### AUSGANGSTEXT
▶

Witness for the Prosecution

Von Lars Johansen

Gerichtsdrama // Ich mag Gerichtsfilme sehr. Sie waren, zusammen mit einigen Fernsehserien wie „Petrocelli“ (1974–1976) der Grund dafür, dass ich als Heranwachsender eigentlich Jura studieren wollte, um dann in großen Prozessen vor einem Geschworengericht am Ende das alles entscheidende Plädoyer zu halten und unter dem Jubel der Massen die Angeklagten von den Vorwürfen zu entlasten. Nun gibt es in Deutschland kaum Geschworenengerichte und so blieb es eine Idee. Außerdem haben wir es bei Billy Wilders 1957er-Regiearbeit mit einem durchaus doppelbödigen Drama zu tun. Ich werde versuchen, Spoiler zu vermeiden oder vorher darauf hinzuweisen, aber den meisten dürfte das Ende bekannt sein. Denn „Zeugin der Anklage“ ist ein Klassiker. Und es zeigt die Meisterschaft eines Regisseurs, der in jenen Tagen einen erfolgreichen Film nach dem anderen drehte. Ob Komödie oder Thriller, Alkoholikerdrama oder Film noir, Wilder war in einer Menge Genres zuhause. Und wenn ich den Film hier ein Drama nenne, dann ist das natürlich nicht ganz richtig, denn dahinter lauern Abgründe der Komik und so ist er auch eine überaus böse Komödie.

Sir Wilfrid und seine Nemesis

Es beginnt in einem Gerichtssaal und es endet in einem. Das, was man im englischen Sprachraum so schön als Courtroom Drama bezeichnet, hat eigentlich keine deutsche Entsprechung. In den USA wurde es als Genre in den 50er-Jahren populär. Und Billy Wilders Film war 1957 einer der ersten erfolgreichen Filme dieses Genres. Im gleichen Jahr war noch Sidney Lumets Klassiker „Die 12 Geschworenen“ ins Kino gekommen, der genau wie „Zeugin der Anklage“ auf einem Theaterstück basierte. Wilder hatte das Glück, dass die Vorlage zu seinem Film von Agatha Christie stammte, die sich im übrigen hochzufrieden mit dieser Verfilmung zeigte. Wilder wiederum nannte Christie eine hervorragende Plot-Künstlerin, die leider etwas flach schreiben würde. Als Gegenbeispiel zog er Raymond Chandler heran, der exzellent schreiben konnte, aber in der Konstruktion seiner Geschichten nicht gerade ein Genie gewesen sei. Es gibt ja die berühmte Anekdote, dass Howard Hawks Chandler während der Dreharbeiten zu „Tote schlafen fest“ (1946) angerufen und gefragt habe, wer denn nun den Chauffeur erschossen habe. Und Chandler wusste es selbst nicht. Das wäre Agatha Christie gewiss nicht passiert. Und Wilder hätte sicher nicht angerufen, sondern selbst eine Lösung konstruiert, so wie sich sein Drehbuch doch ein Stück von der Vorlage entfernt, was die Details betrifft.

◀

[Extrahierte Einträge]
▶

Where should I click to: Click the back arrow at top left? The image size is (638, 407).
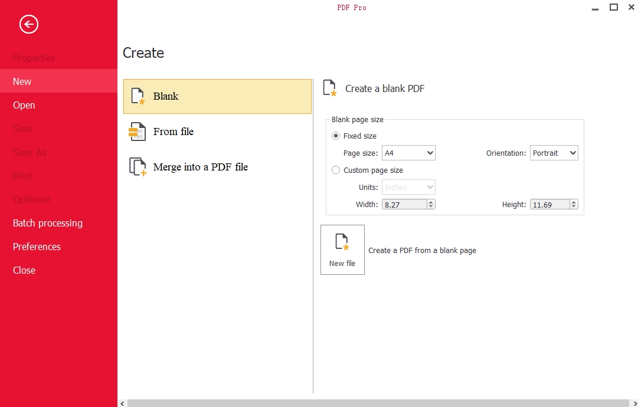point(28,24)
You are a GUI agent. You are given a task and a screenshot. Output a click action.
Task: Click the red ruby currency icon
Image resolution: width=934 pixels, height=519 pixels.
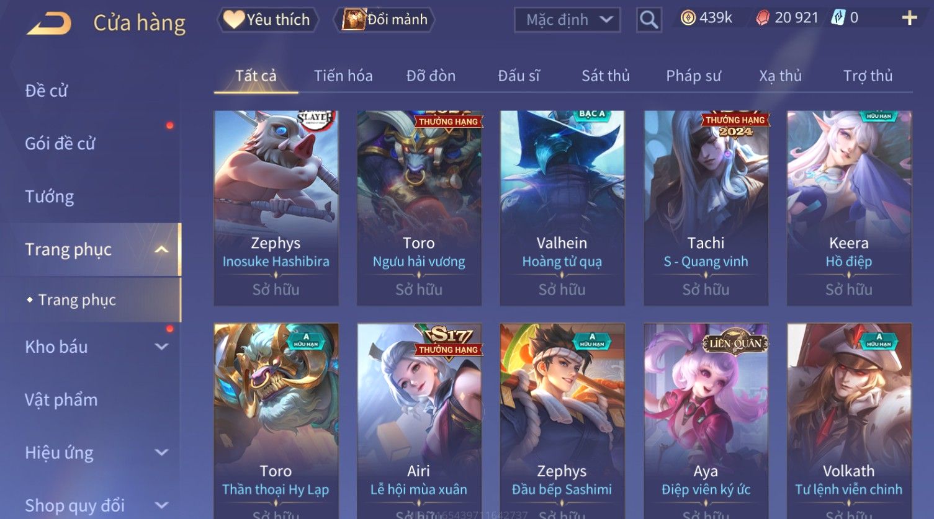763,17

◀

### KURZE AUFGABE 1
Wiederhole die extrahierten Einträge Zeile für Zeile unverändert und lass die Bilder dabei weg.
### KURZE AUFGABE 2
Führe die Besprechung zu „Zeugin der Anklage“ im Anschluss an ihren letzten Satz fort.

### ANTWORT 1
Where should I click to: Click the back arrow at top left? The image size is (638, 407).
point(28,24)
You are a GUI agent. You are given a task and a screenshot. Output a click action.
Task: Click the red ruby currency icon
Image resolution: width=934 pixels, height=519 pixels.
763,17

### ANTWORT 2
Das Anwaltsteam formiert sich

Worum geht es überhaupt? Der bekannte Rechtsanwalt Sir Wilfrid Robarts (Charles Laughton) kommt aus dem Krankenhaus, wo er wegen schwerer Herzprobleme behandelt wurde, in seine Kanzlei zurück. Er wird von der Krankenschwester Miss Plimsoll (Elsa Lanchester) begleitet. Kurz darauf besucht ihn der Anwalt Mr. Mayhew (Henry Darnell), der einen scheinbar aussichtslosen Fall für ihn hat. Der freundliche, scheinbar naive Leonard Vole (Tyrone Power) soll die reiche Witwe Emily French (Norma Varden) getötet haben. Robarts lehnt ab, doch dann kommt Voles Gattin, die mondäne Christine (Marlene Dietrich) in sein Büro und er ändert seine Meinung. Im Lauf des Prozesses taucht Christine Vole aber auf einmal als Zeugin der Anklage auf und erschüttert das Alibi des Angeklagten, dessen Schuld nun klar bewiesen zu sein scheint. Da meldet sich eine seltsame Frau bei Sir Wilfrid und überlässt ihm gegen eine kleine Summe Geldes Briefe der Ehefrau, die ihre Aussage in einem ganz anderen Licht erscheinen lassen. Sir Wilfrid setzt zu seinem großen Schlussplädoyer an.

Erinnerungen an Hamburg

Im Mittelpunkt des Films stehen vor allem zwei Personen: Charles Laughton und Marlene Dietrich. Die Dietrich hatte das Theaterstück Wilder mit der Maßgabe übergeben, dass sie unter seiner Regie die Hauptrolle spielen wolle. Und Laughton spielte sie. Wilder hat einmal gesagt, dass er, wenn er diesen Film noch einmal drehen könnte, alle Rollen von Charles Laughton spielen lassen würde. Er ist der Dreh- und Angelpunkt des Films und spielt grandios. Wenn er mit seinem Monokel das Sonnenlicht in die Augen seiner Gesprächspartner lenkt und sie geblendet nervös werden, das ist präzise inszeniert und gespielt. Und wenn Marlene Dietrich in dem Moment, als er es bei ihr versucht, den Raum verdunkelt, das ist mindestens ebenso präzise, denn auch sie zeigt, dass sie eine wirklich gute Schauspielerin ist. Das Timing ist wie bei einer Komödie und es gibt durchaus Parallelen zu dem zwei Jahre später entstandenen „Manche mögen’s heiß“ (1959).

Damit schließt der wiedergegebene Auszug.